# CAWaR - CAWa project R package

### CAWaR - Supporting Sustainable Water Usage Through Open-source Software

CAWaR1 was built for scientists and public authorities in Central Asia to guide crop type classification and mapping in support of water use efficiency. In the context of climate change, the risk of water scarcity is a lingering issue within arid regions such as Central Asia. Here, agricultural production is highly dependent on irrigation and sensitive in periods of water scarcity, which can potentially lead to food insecurity. As a result, understanding the spatial and temporal distribution of crops is essential offering and understanding of local water requirements and helping build more efficient water management plans.

### Example data

CAWaR is closely related to fieldRS. As a result, it makes use of some of its example data, namely:

• ndvi - RasterStack with 5 time steps of Normalized Difference Vegetation Index (NDVI) images.

• fieldData - SpatialPolygonsDataFrame containing ground truth data on crop types.

• referenceProfiles - data.frame with NDVI profiles for target crop types.

Most data can be accessed with the data() function with the exception of the raster data.
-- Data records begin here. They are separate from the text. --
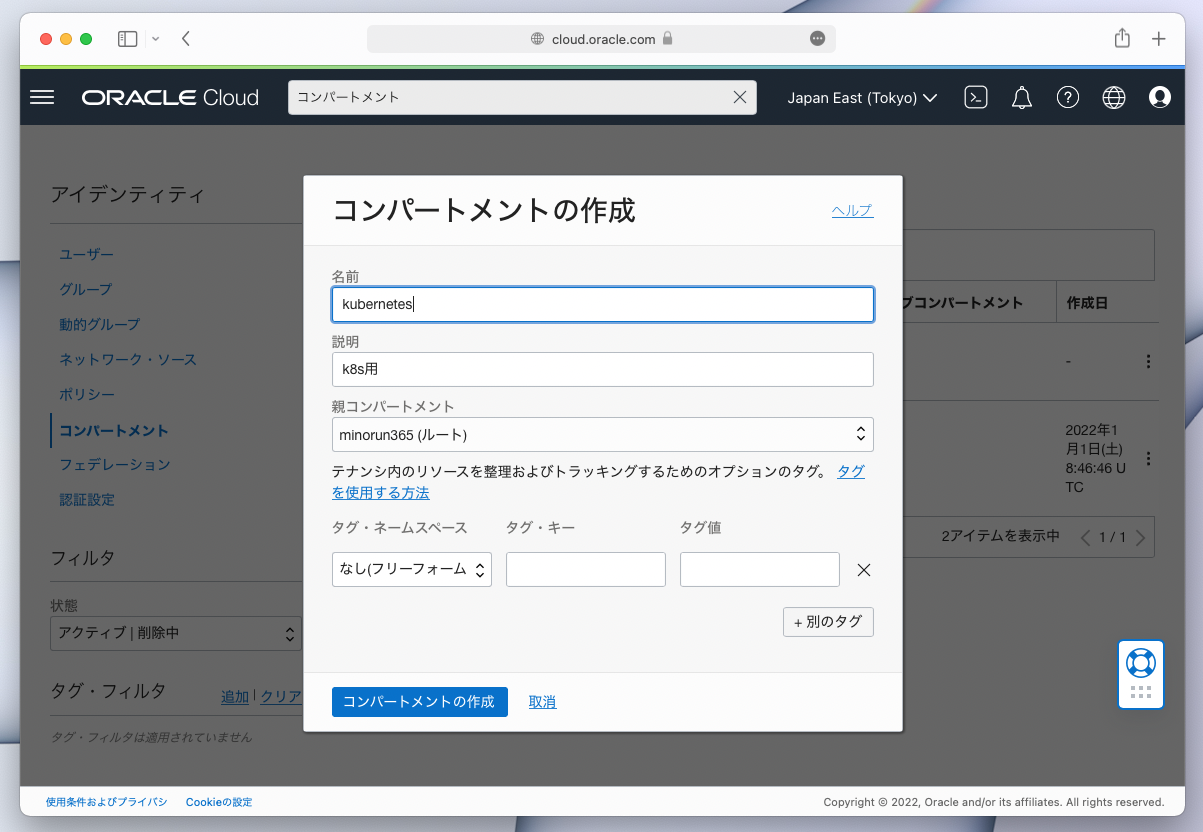Click inside the 名前 input field

tap(602, 303)
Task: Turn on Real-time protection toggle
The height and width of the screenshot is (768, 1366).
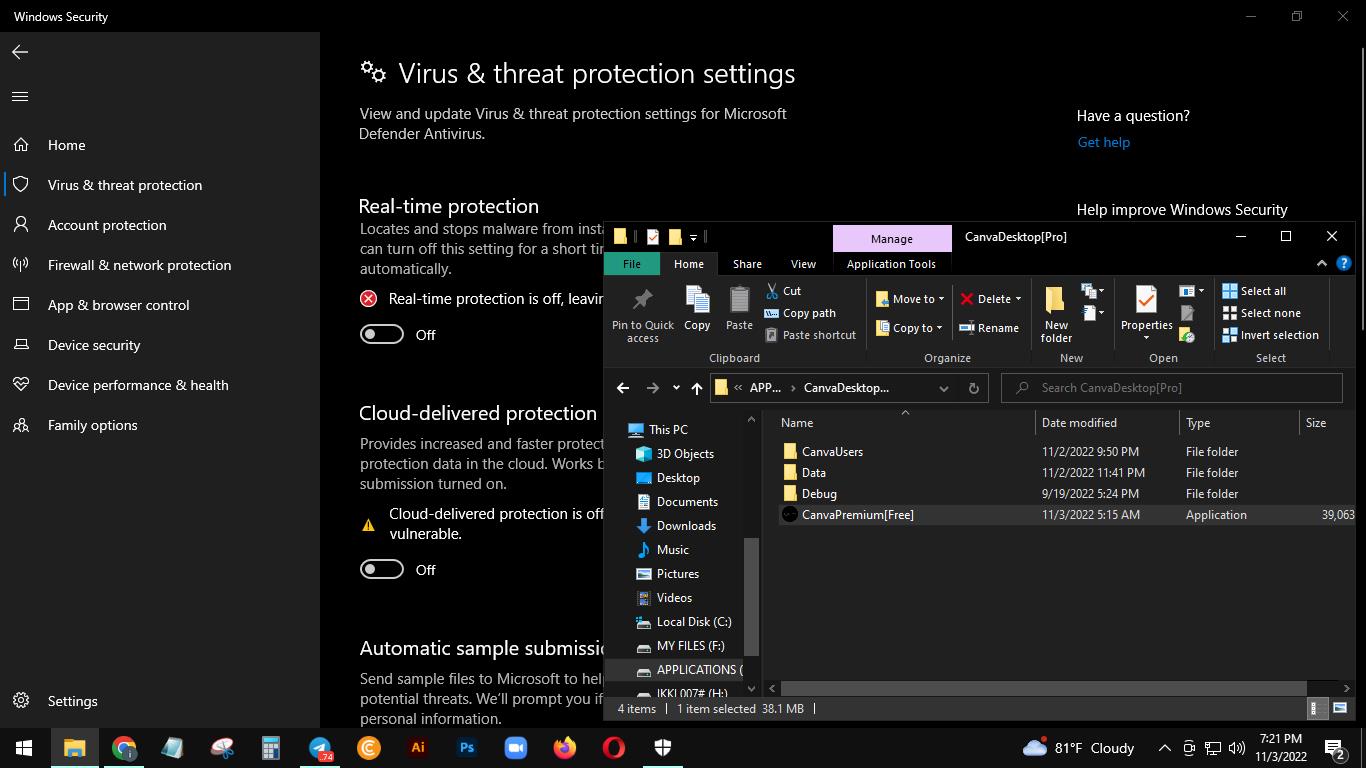Action: 382,335
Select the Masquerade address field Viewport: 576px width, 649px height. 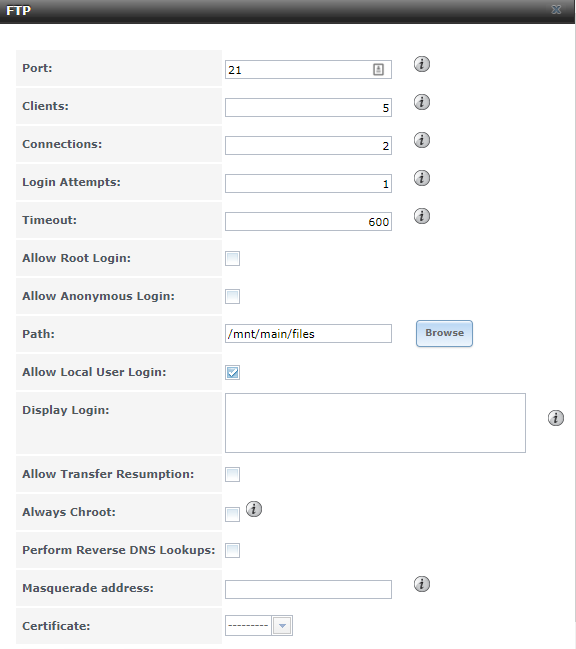(308, 589)
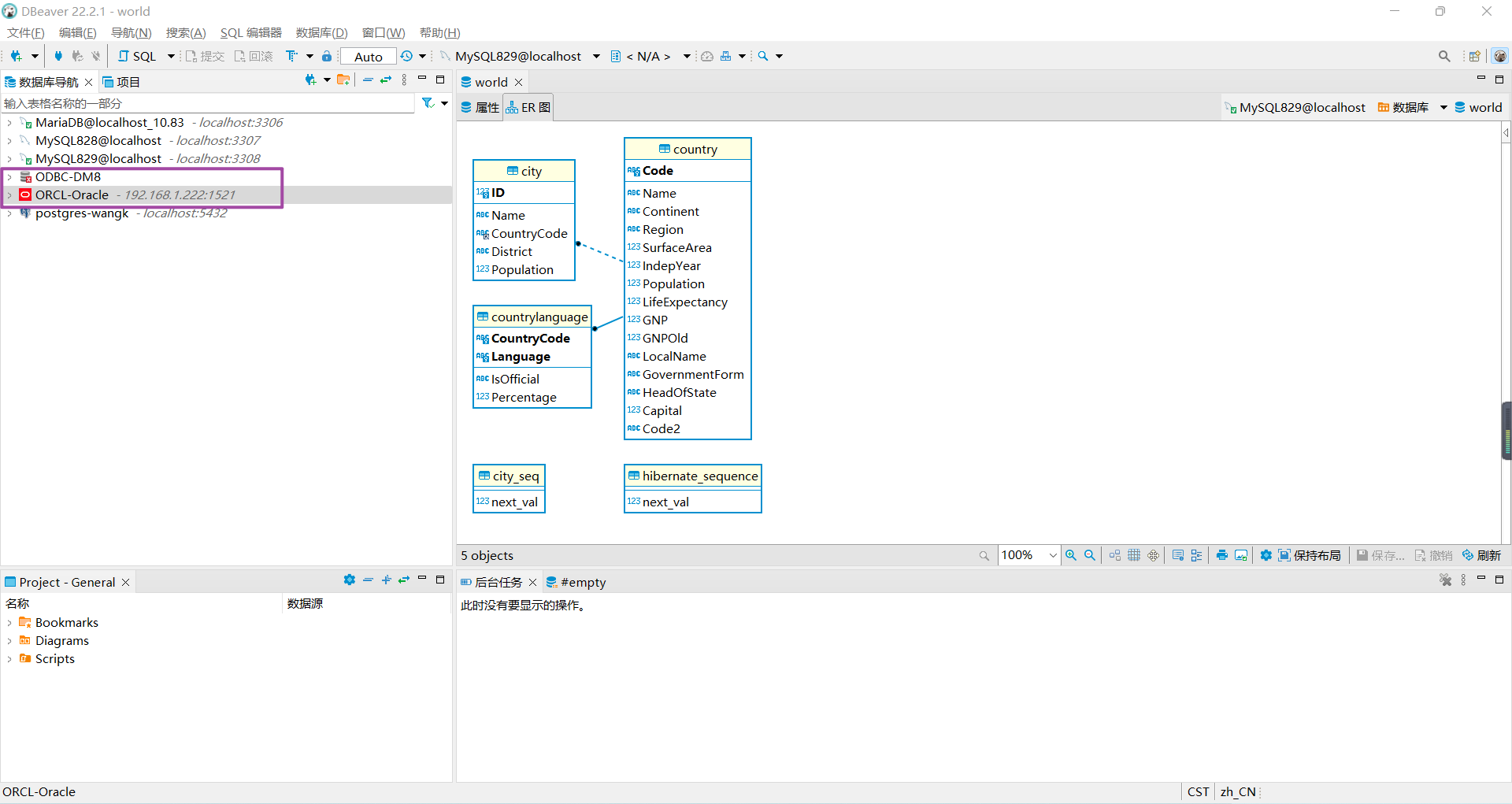
Task: Create new folder in database navigator
Action: click(343, 80)
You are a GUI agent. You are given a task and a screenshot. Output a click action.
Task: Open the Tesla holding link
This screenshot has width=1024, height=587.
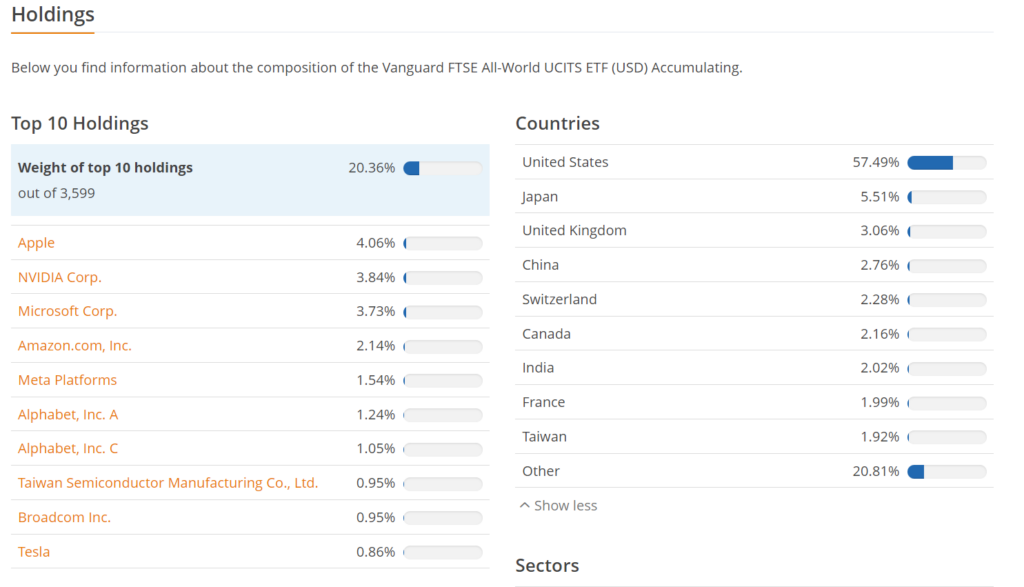click(33, 551)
This is because raster data is stored in the temporary memory when loaded and it cannot be saved as an R object. Below we can see how to load each dataset into R.

ndvi.ts <- brick(system.file("extdata", "ndvi.tif", package="fieldRS")) # NDVI raster time series
data(fieldData) # ground truth data
data(referenceProfiles) # target crop types NDVI profiles

### Can I use my ground-truth data?

To perform a cropland classification we require samples on different crop types that help us describe their temporal and spatial variability. To do so, we often travel to the field to collect ground-truth data using Geographic Positioning Systems (GPS) and visual interpretation. This data is valuable and provides us with precise information that is useful to train a classifier and validate its results. However, this data often comes with certain inconsistencies. When digitizing ground-truth data, errors such as the misspelling of classes and the overlapping of samples can occur and subsequently hinder future processing steps leading to time-consuming re-runs. To aid in the identification of errors, we developed a series of tools:

• checkSamples() - Checks for the information provided by a shapefile containing ground-truth data and checks for relevant fields and their formats.

• checkLabels() - Checks for misspellings in sample labels and helps correct them in an efficient and timely manner.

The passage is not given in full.